Regardless of how you approach rest days, you’ll probably find that there is no ‘perfect plan’ to it. More often than not, the number of rest days you need in a week will vary according to all the other stuff going on in life. For example, if you’ve been putting in really long hours working on a big project at work, or if you’ve been stressed out about some family issues and haven’t been sleeping so well, you’re probably not going to be in the most resilient state. Like we talked about here, your body is likely to take a little bit longer to recover from sessions when you’re stressed out, not eating well, not sleeping well, or all three. You may not be able to push as hard or perform as well as you know you can when you’re stress-free. I’d strongly recommend being real with yourself about this stuff. Not paying attention to the ebbs and flows of your stress, energy levels and rate of recovery, and trying to do more than you should, can lead to a compromised immune system, leaving you more susceptible to illness.
Don’t misinterpret my advice, though – I’m not, by any means, telling you to take it easy all the time or encouraging you to let laziness get the better of you. High Intensity Interval Training works really well because you have to push hard, and it is great for you when you do. But maybe it’s not necessary to push maximally every single day of the week.
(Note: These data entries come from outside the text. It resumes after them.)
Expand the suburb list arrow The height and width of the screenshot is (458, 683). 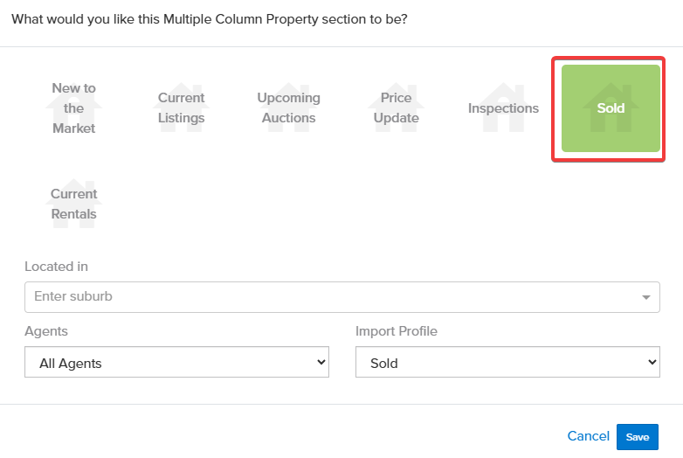(x=646, y=297)
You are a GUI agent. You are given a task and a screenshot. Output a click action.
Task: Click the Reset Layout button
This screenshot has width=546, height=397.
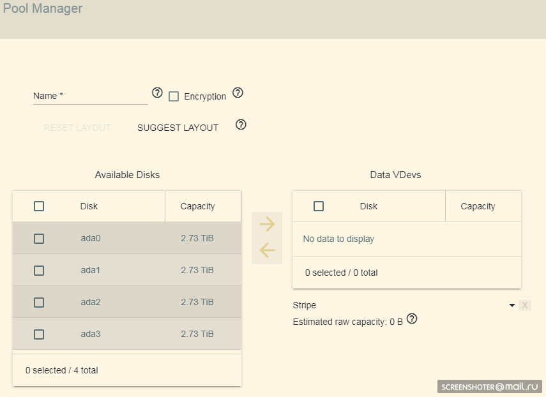pos(77,128)
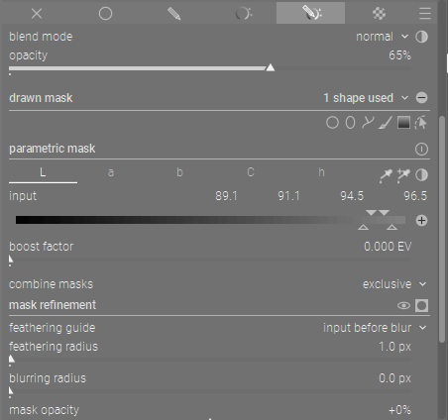Select the off (X) blending mode icon
Viewport: 448px width, 420px height.
[x=37, y=14]
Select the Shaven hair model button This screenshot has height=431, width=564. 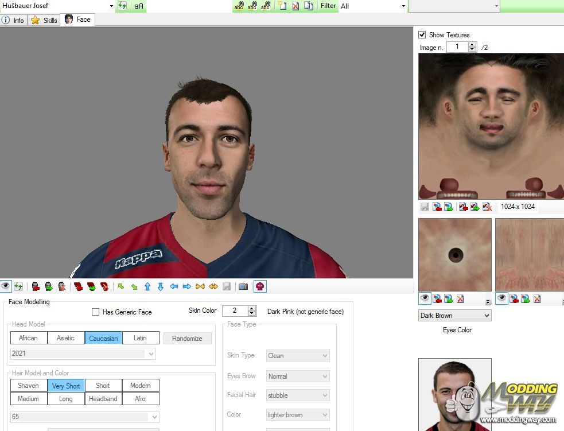28,386
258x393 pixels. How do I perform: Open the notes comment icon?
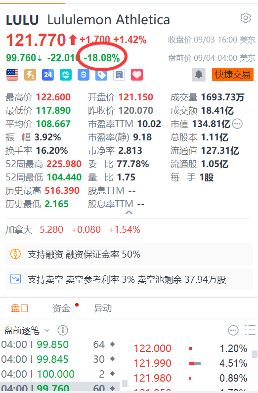tap(119, 75)
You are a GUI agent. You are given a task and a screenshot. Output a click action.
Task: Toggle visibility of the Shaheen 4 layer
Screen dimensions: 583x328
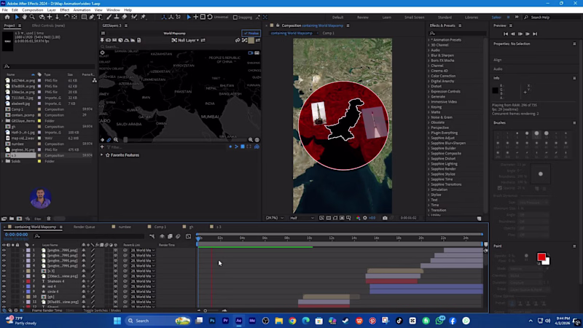(4, 281)
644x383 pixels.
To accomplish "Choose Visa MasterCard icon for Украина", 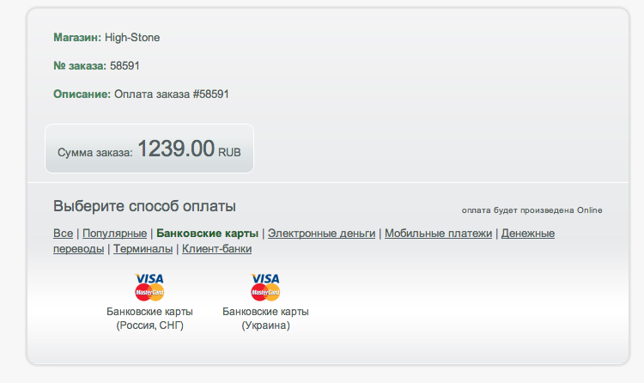I will pos(265,287).
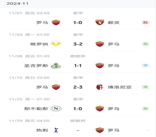This screenshot has height=137, width=156.
Task: Click the Torino club crest
Action: pos(100,22)
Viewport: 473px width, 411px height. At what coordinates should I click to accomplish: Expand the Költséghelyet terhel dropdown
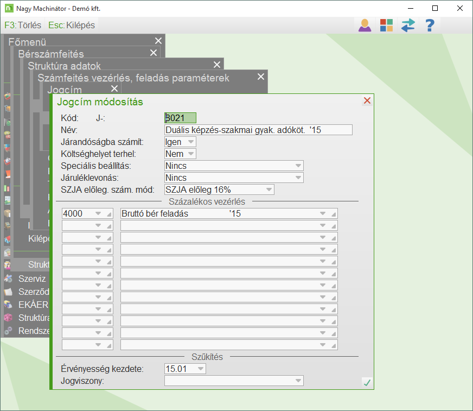click(190, 154)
Similarly, rest days can be important and beneficial if you’ve got a really demanding schedule, but you have to be real with yourself and acknowledge that you only deserve rest days when you’ve worked hard enough and have something to recover from.
So what should you do on a rest day? Sit on a couch and eat pizza? You could…but you’ll probably wake up the next day stiff and still a little sore from the last session. Plus, you’ll be missing out on the fun (and benefits) that can come from rest days.
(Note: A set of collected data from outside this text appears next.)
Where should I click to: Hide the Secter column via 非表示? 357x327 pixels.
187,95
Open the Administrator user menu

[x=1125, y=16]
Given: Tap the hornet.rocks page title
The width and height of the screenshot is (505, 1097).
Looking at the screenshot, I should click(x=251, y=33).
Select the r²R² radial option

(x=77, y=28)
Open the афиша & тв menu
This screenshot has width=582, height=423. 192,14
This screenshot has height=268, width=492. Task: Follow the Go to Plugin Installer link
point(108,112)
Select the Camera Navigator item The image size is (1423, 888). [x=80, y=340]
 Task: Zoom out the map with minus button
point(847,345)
I’d recommend getting outdoors. (Well, maybe not right now because of the haze). Go for a long, easy hike in nature, take a long walk with your partner, maybe even take the kids with you. Don’t think about calories, heart rate, squats or sweat. Just enjoy the freedom and casual movement. If you prefer structure, perhaps do some slow, basic yoga or qi gong, or simply do a half hour of stretching while focusing on slow, relaxed breathing patterns. If you’re secretly a child inside (like me), get playful – jump over things, pretend you’re a leopard, go nuts at the playground and embarrass your partner.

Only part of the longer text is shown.